New 'certification' group to look closely at shale gas drillers
By Timothy Puko
Published: Monday, Feb. 11, 2013, 12:01 a.m.
Environmental groups and drilling companies are forming a first-of-its kind organization to scrutinize shale gas drillers' practices in Appalachia, but at least one industry supporter won't participate.
The Environmental Defense Fund, PennFuture, The Heinz Endowments, EQT and Shell are among collaborators in an organization to certify which drillers meet the best industry standards. Next month, the group will publicly start the Institute for Gas Drilling Excellence, officials said. How it will be funded isn't clear.
The institute's aim is to encourage best practices and measure companies' performance, much like a college accreditation agency or LEED certification for environmentally friendly buildings, organizers said.
“The best possible outcome is that this becomes the standard-bearer certification group, that their mark of thumbs-up really means something and their thumbs-down really means something,” said Michael E. Webber, co-director of the Clean Energy Incubator at the University of Texas.
He said the organization will face questions about its funding and how much influence the industry has over its operations. Poorly structured financial incentives or too much industry influence could set a low bar and undermine safety, Webber said.
Organizers said others are involved, although they declined to name them.
The Marcellus Shale Coalition, which represents energy industries, will not participate, spokesman Travis Windle said.
“While we certainly recognize the ongoing efforts of various stakeholders, our organization remains very focused on continuing to develop our recommended practices,” he said.

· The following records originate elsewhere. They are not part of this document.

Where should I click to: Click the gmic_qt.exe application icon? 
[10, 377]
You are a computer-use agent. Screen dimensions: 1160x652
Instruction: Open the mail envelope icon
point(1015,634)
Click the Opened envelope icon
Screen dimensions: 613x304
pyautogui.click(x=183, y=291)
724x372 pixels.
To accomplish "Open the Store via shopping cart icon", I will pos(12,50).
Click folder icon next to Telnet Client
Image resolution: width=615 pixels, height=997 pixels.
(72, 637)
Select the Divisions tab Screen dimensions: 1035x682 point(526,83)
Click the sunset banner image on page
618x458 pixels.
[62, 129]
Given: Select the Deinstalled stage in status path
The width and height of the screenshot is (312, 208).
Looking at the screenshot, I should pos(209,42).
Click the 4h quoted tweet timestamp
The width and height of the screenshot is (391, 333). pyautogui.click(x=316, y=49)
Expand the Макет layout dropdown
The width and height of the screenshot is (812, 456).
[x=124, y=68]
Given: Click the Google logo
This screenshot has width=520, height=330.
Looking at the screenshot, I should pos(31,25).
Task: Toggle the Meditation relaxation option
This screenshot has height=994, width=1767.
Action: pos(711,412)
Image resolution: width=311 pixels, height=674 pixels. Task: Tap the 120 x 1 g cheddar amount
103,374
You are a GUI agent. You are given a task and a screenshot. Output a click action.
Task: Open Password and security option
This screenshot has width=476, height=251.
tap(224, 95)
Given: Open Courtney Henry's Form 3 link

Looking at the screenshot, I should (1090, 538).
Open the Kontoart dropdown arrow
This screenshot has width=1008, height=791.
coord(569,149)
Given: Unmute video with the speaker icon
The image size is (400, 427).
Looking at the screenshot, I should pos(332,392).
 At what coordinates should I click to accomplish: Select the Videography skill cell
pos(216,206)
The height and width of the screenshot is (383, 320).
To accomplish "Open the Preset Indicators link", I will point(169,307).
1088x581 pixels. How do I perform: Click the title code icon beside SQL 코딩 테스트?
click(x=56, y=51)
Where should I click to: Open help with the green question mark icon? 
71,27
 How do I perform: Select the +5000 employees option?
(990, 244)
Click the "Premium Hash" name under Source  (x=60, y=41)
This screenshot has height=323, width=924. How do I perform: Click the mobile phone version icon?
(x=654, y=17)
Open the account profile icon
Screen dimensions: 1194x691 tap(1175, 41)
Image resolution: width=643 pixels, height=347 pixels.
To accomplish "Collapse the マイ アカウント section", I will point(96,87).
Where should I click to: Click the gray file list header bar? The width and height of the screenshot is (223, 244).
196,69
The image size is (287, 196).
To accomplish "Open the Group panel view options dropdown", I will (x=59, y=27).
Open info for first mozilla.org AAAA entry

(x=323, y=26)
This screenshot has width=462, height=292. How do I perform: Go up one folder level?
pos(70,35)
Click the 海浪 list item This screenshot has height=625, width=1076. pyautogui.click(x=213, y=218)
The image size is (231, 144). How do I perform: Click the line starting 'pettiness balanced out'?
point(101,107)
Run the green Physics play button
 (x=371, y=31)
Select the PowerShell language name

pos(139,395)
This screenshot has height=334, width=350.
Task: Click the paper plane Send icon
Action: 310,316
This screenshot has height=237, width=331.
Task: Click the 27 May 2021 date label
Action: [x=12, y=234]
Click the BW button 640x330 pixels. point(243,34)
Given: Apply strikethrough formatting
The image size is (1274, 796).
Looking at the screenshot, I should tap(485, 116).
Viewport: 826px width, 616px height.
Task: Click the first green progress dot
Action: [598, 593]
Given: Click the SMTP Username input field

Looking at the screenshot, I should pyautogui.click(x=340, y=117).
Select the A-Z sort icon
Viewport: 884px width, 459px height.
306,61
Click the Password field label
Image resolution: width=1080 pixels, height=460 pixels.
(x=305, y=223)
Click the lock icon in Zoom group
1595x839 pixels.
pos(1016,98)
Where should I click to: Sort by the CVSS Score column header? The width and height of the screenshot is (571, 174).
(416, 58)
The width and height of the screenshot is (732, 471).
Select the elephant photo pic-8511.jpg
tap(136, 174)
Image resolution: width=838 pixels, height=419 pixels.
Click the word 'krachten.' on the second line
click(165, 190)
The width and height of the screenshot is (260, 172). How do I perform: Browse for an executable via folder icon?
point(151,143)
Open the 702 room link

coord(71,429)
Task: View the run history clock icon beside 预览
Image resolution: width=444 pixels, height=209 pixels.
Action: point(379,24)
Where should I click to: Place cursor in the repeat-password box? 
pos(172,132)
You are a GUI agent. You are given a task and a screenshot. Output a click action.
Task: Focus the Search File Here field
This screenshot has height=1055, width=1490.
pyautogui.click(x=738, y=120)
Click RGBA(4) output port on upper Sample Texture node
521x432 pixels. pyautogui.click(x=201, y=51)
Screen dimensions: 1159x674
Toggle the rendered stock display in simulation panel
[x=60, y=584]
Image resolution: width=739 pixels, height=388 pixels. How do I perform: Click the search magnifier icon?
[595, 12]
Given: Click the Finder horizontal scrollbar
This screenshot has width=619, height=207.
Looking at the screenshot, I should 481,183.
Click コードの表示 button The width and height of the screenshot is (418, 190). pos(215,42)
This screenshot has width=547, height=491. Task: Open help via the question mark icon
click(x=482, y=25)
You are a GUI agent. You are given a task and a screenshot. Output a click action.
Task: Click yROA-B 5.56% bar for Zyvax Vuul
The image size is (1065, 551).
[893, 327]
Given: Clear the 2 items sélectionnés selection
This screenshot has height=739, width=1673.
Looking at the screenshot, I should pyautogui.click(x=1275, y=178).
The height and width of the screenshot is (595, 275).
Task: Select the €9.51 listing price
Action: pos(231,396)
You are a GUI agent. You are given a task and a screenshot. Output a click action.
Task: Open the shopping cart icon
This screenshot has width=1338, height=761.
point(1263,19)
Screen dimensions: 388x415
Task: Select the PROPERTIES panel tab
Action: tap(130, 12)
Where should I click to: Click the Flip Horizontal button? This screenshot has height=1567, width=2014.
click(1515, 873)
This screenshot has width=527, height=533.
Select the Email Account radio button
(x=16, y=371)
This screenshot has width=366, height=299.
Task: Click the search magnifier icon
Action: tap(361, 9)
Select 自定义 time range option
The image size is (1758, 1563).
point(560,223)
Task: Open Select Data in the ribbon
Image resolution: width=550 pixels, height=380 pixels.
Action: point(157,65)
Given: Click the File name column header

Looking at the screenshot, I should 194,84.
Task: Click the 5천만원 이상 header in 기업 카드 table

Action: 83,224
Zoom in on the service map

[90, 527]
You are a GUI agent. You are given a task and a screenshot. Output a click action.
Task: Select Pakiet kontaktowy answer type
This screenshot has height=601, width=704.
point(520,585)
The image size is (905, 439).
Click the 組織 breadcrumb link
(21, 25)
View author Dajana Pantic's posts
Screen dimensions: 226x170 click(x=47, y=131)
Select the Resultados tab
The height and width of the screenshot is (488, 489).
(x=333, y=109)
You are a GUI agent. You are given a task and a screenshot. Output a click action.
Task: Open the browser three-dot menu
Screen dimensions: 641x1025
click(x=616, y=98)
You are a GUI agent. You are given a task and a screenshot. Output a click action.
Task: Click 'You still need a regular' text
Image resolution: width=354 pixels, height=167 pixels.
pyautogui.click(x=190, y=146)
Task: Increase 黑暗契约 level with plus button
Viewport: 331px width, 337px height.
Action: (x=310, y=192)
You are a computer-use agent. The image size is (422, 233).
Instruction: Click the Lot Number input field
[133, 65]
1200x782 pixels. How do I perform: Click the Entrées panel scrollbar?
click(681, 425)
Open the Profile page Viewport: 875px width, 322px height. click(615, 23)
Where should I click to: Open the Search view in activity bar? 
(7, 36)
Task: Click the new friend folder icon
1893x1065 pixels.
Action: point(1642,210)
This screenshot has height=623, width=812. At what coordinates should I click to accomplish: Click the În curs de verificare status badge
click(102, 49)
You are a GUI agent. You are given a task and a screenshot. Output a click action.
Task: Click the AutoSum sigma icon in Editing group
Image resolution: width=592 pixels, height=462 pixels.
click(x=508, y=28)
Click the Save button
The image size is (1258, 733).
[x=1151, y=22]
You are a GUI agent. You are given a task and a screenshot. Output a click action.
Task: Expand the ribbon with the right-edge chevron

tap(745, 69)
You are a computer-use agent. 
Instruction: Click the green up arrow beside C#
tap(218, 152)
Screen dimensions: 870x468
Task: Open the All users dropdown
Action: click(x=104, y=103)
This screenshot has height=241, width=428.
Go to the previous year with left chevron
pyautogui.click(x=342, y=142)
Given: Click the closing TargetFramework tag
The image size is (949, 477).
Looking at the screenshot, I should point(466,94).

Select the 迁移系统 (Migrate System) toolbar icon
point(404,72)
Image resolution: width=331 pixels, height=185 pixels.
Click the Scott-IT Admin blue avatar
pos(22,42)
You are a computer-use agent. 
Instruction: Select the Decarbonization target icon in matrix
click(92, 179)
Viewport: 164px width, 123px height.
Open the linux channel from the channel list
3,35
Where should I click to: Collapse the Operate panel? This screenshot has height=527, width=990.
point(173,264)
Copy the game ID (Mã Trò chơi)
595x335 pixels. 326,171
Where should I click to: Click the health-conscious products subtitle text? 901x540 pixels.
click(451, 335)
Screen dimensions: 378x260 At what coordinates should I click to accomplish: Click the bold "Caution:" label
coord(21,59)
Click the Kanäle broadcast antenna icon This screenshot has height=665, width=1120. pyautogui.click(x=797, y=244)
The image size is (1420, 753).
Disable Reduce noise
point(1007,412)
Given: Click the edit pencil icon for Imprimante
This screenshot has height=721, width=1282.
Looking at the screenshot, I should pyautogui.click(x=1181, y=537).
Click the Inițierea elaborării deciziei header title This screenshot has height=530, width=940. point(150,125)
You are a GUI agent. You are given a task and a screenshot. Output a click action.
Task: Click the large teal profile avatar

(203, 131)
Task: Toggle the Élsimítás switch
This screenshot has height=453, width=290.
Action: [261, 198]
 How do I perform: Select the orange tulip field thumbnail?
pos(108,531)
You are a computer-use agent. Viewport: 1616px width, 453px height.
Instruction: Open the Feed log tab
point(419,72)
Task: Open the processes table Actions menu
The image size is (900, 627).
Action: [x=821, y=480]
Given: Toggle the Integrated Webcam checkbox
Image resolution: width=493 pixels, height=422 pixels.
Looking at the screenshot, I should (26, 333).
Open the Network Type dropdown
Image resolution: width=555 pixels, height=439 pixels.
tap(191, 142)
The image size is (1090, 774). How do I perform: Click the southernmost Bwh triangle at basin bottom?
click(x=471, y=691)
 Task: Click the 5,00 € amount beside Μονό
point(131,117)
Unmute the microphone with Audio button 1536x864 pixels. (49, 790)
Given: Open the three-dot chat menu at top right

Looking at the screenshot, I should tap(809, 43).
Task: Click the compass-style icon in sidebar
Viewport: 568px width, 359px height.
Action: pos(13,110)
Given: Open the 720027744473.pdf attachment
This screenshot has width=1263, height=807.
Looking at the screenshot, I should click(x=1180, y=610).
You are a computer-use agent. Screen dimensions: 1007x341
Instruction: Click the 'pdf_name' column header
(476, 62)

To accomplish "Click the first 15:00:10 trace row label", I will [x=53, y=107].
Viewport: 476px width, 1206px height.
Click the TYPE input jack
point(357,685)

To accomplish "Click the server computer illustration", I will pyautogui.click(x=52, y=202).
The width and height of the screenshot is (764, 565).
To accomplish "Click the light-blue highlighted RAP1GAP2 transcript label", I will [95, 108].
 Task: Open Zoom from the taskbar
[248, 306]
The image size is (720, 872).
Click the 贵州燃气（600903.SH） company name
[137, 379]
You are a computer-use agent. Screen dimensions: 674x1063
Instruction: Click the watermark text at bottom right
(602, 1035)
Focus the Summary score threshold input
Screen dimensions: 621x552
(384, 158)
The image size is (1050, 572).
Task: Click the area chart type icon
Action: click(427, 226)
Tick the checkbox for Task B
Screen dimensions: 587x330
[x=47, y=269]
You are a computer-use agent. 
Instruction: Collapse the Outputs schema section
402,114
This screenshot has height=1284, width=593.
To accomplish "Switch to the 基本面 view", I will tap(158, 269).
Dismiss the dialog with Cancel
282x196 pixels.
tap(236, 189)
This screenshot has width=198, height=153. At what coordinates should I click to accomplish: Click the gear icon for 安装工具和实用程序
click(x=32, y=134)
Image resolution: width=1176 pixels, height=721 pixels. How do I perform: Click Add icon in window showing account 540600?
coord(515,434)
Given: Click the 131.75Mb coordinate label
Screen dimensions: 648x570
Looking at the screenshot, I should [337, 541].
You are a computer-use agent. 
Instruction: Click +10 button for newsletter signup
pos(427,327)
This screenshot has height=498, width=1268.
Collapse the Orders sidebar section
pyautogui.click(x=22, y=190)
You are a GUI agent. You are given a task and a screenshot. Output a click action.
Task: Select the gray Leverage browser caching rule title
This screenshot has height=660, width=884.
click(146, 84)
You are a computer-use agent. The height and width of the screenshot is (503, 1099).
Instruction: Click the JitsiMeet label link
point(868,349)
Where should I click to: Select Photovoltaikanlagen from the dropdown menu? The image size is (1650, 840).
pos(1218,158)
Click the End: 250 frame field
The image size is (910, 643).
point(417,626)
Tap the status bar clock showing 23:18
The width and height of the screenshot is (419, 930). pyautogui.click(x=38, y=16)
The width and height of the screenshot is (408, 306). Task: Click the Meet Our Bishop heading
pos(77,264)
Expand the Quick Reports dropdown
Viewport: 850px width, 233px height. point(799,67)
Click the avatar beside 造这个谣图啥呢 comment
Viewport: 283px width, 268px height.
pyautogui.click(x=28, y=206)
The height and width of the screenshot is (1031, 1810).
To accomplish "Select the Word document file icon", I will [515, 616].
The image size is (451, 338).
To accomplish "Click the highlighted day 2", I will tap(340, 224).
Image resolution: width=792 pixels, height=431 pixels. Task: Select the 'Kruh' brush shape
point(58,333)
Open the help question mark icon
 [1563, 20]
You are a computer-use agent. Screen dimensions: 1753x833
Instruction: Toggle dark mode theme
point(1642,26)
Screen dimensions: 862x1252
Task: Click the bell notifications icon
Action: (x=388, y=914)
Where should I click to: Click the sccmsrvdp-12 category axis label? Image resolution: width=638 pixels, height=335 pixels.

Drillers are more likely to work with groups, such as the Environmental Defense Fund, that haven't pushed for drilling moratoriums, said Louis D. D'Amico, leader of the Pennsylvania Independent Oil & Gas Association, which wasn't aware of the initiative. The industry collaborates with environmental groups to monitor regulatory programs, he said.
“I think it's a very big positive,” D'Amico said.
An Environmental Defense Fund leader and several industry officials and consultants at the September Shale Gas Insight conference in Philadelphia advocated for regional groups, or “centers of excellence.” These collaboratives are important for promoting standards nationwide and bolstering public trust in an industry often blamed or suspected in environmental or public health problems, they said.
Former Department of Environmental Protection Secretary John Hanger helped found the group. It is registered as a charity at Hanger's former Eckert Seamans Cherin & Mellott law office in Harrisburg, according to GuideStar.org. Hanger stepped down when he became a candidate for governor last year.
Andrew Place, director of public policy research at Downtown-based EQT, will run the group in the interim.
“I think it's an important initiative that's potentially different from the industry-led best-practice groups,” Hanger said. “I'm eager to see what is publicly announced.”